Fazer parte do grupo conduzido pela mão firme do líder traz uma sensação de força e segurança a quem se sente fragilizado. Não apenas porque há alguém que conduz e diz ter as respostas, mas também porque a presença dos demais seguidores, que aparentemente estão "na mesma", reforçam essa identificação. Por isso, populações em crise são mais suscetíveis aos totalitarismos: estes se erigem e sustentam com o desamparo dos cidadãos. Líderes totalitários sabem bem explorar o medo de seus seguidores para que estes não possam prescindir dele - que é seu maior medo. Mas existem também seguidores totalitários, que escolhem alguém (ou uma ideia) como ideal total, mesmo que este não se apresente assim.

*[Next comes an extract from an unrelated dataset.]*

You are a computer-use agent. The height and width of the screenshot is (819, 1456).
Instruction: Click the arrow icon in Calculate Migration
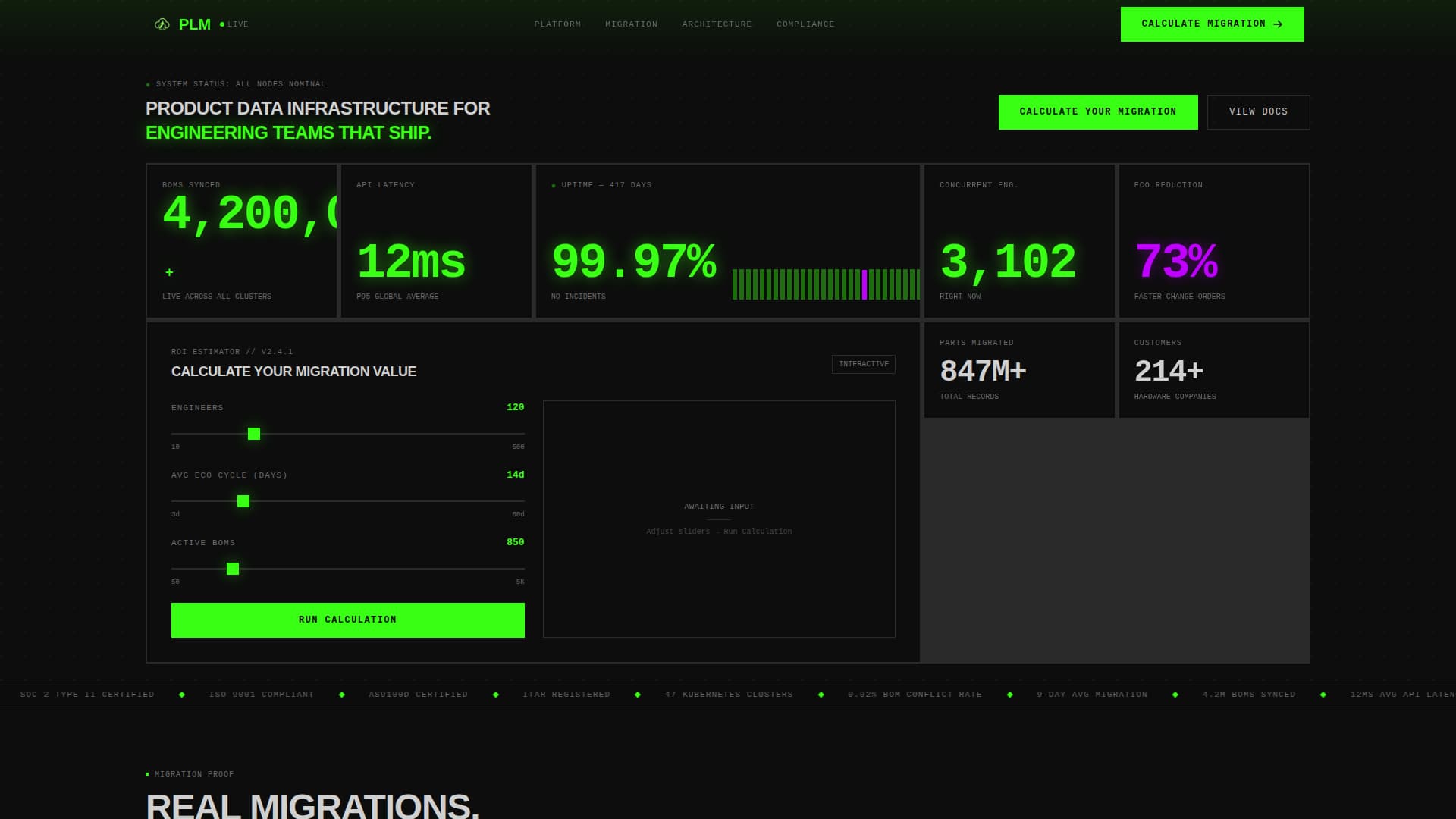point(1278,24)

Em períodos turbulentos que convidam ao desamparo, vale lembrar o óbvio: respostas e soluções simples e redondas para problemas complexos podem parecer atraentes, mas são mera fantasia. Se em algum recôndito de nossa alma seguimos acreditando nelas e em seus porta-vozes, é porque não enterramos totalmente a imagem idealizada dos pais, que para tudo pareciam ter resposta. Rezar cartilhas sem refletir sobre o que dizem e quem as dita, assim como deixar-se levar pela imaginária harmonia da massa, pode poupar esforço e apaziguar angústias. Mas sempre traz, também, um risco de acabar sendo ovelha à mercê de lobos em pele de pastor. "Conhece-te a ti mesmo", diz o aforismo grego; isso inclui conhecer também aquilo e aqueles a quem se escolhe seguir.